The Chronicles of Narnia: The Voyage of the Dawn Treader (PG): Michael Apted takes over the franchise based on C.S. Lewis's classic fantasy series, turned into computer-effects soup by Hollywood. The Pevensie children return to Narnia where they reunite with the Christ lion Aslan (voiced by Liam Neeson) to sail on a magical ship toward the edge of the world.

> The Dilemma (PG-13): A happily married salesman (Vince Vaughn) discovers that the wife of his best friend and business partner (Kevin James) is cheating on him, bringing up the titual quandary of to tell or not to tell. Directed by Ron Howard and costarring Jennifer Connelly, Winona Ryder, and Channing Tatum.

> The Green Hornet (PG-13): Gleefully stylish indie director Michel Gondry (Eternal Sunshine of the Spotless Mind) tries his hand at a big-budget superhero movie, or at least a comedic riff on one. Seth Rogen stars as the title do-gooder, who is actually a rich schlub who mostly pays his right-hand man Cato (Jay Chou) to do all of the ass-kicking. Featuring Cameron Diaz, Christoph Waltz, and Tom Wilkinson. In 2D and 3D versions.

Gulliver's Travels (PG): In this modernized, further Disneyfied version of Jonathan Swift's classic satire, our hero (Jack Black) is a modern-day journalist who gets transported to a land of tiny people while en route to the Bermuda Triangle, then reinvents the strange new world in his own slacker imagine. Sorry, Johnny Swift. Featuring Emily Blunt, Billy Connolly, and Jason Segel.

> The King's Speech (R): When King George VI unexpectedly rises to the throne during World War II in Great Britain, he must employ an unconventional speech therapist to help him learn the oratorical skills needed to inspire his nation.

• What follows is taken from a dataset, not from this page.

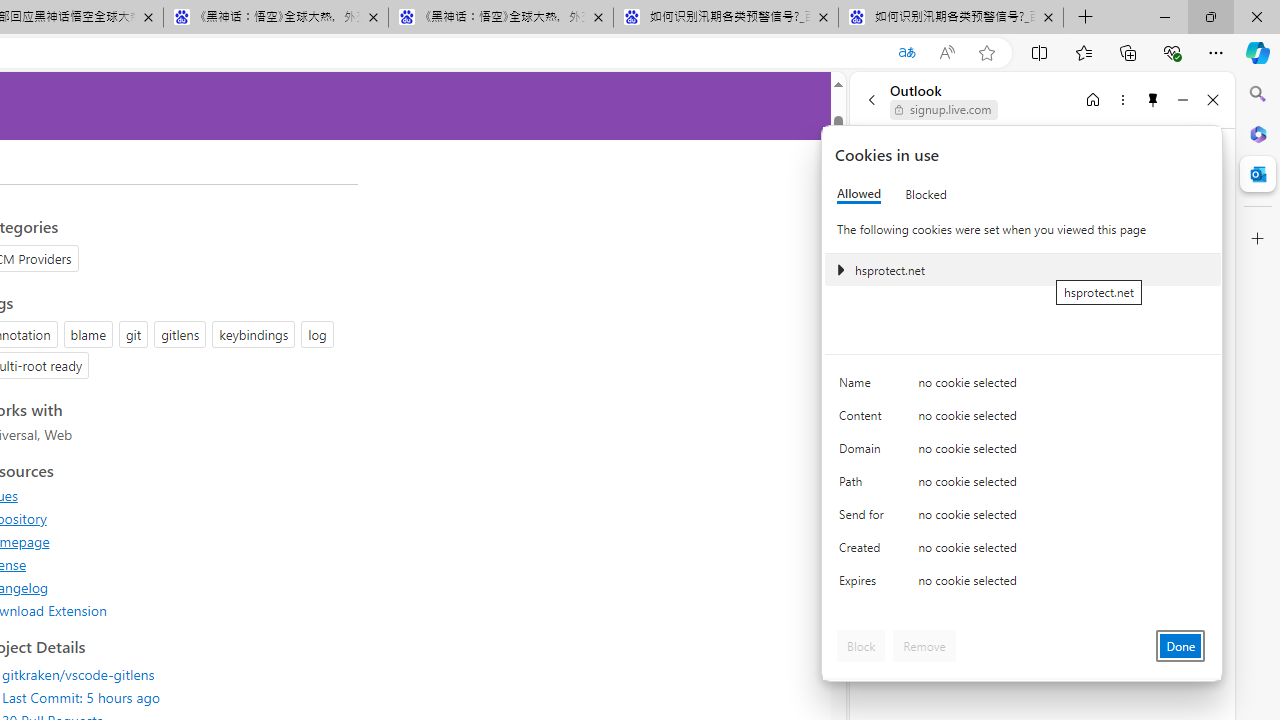 This screenshot has width=1280, height=720. Describe the element at coordinates (925, 194) in the screenshot. I see `'Blocked'` at that location.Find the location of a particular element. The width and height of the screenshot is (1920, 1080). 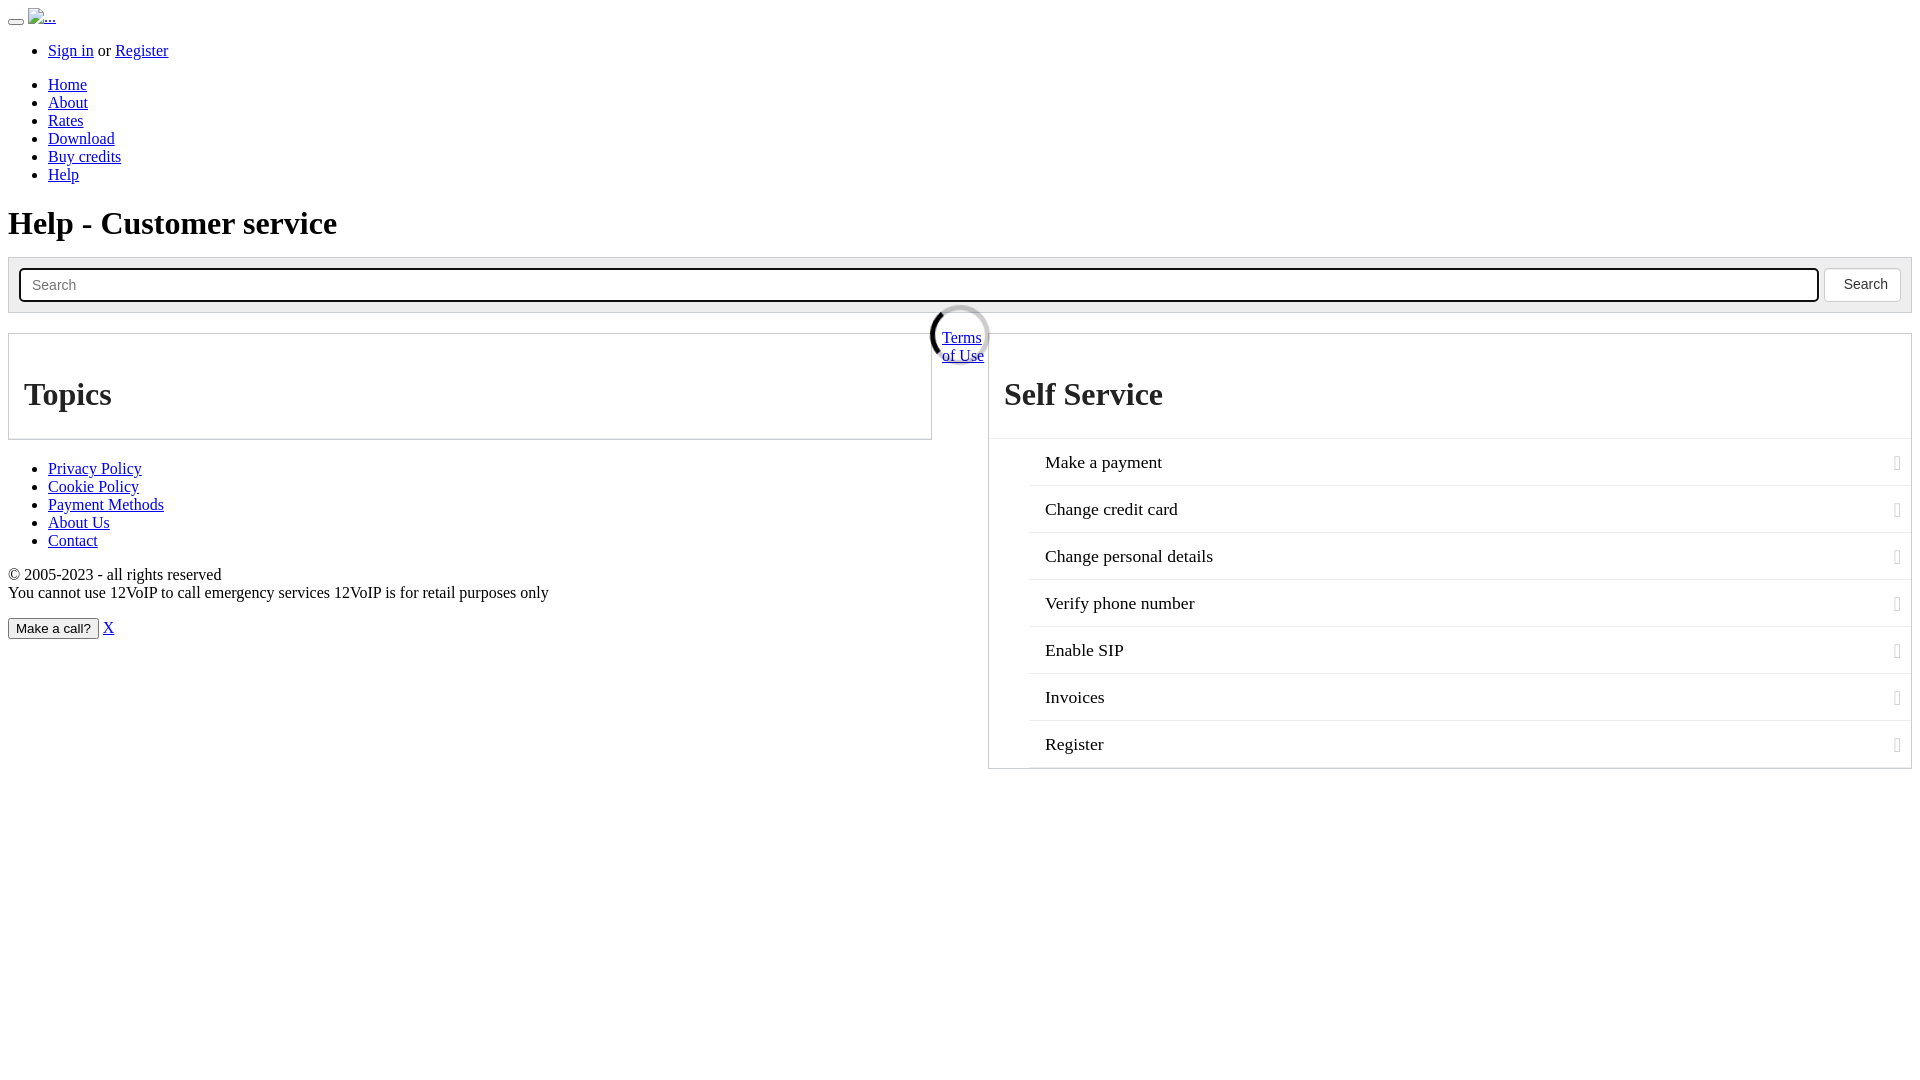

'Sign in' is located at coordinates (71, 49).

Starring Colin Firth, Geoffrey Rush, and Helena Bonham Carter.

Little Fockers (PG-13): This is the third installment of a series that started as a middle-of-the-road trifle and became an icon of pandering, tasteless but banal schlock with the financially successful sequels. Be warned. Once more, nervous son-in-law Greg Focker (Ben Stiller) must prove his worth to his gaggle of parents (including Robert De Niro, Dustin Hoffman, and Barbra Streisand) as a husband and father. Featuring Owen Wilson, Jessica Alba, Teri Polo, and Harvey Keitel.

Season of the Witch (PG-13): Long-shelved action-horror flick starring Nicolas Cage as a Crusader waylaid on his way back from the war by a small town harboring demonic secrets and a woman who may be responsible for the Black Plague. Featuring Ron Perlman.

Tangled (PG): Yet another fairytale recycled through the Disney-o-Matic machine. This time it's the long-haired captive in the castle tower (voiced by Mandy Moore) being rescued by a Prince Charming (Zachary Levi) from boredom and a nitpicky mother. Featuring the voices of Paul F. Tompkins, Jeffrey Tambor, Ron Perlman, and Brad Garrett. In 2D only.

Tron: Legacy (PG-13): In this update to/reboot of the schlocky 1980s videogame-centric action movie that helped launch computer-generated imagery, the inventor of a game (Jeff Bridges, playing both himself and a younger version of himself thanks to some real-life computer magic) is swallowed by his own creation, prompting his son (Garrett Hedlund) to enter the digital fray in order to save him. Also featuring the lovely Oliva Wilde, the British Michael Sheen, and Daft Punk (?). In 3D and 2D versions.

Yogi Bear (PG): Disastrous-looking computer-animated big-screen outing of Jellystone Park's most notorious resident, a pic-a-nic-basket-loving bear (voiced by Dan Aykroyd) and his pal Boo-Boo (voiced by Justin Timberlake), as they concoct zany schemes to steal food despite amiable opposition from Ranger Smith (Tom Cavanagh of TV's Ed). Also featuring Anna Faris and T.J. Miller.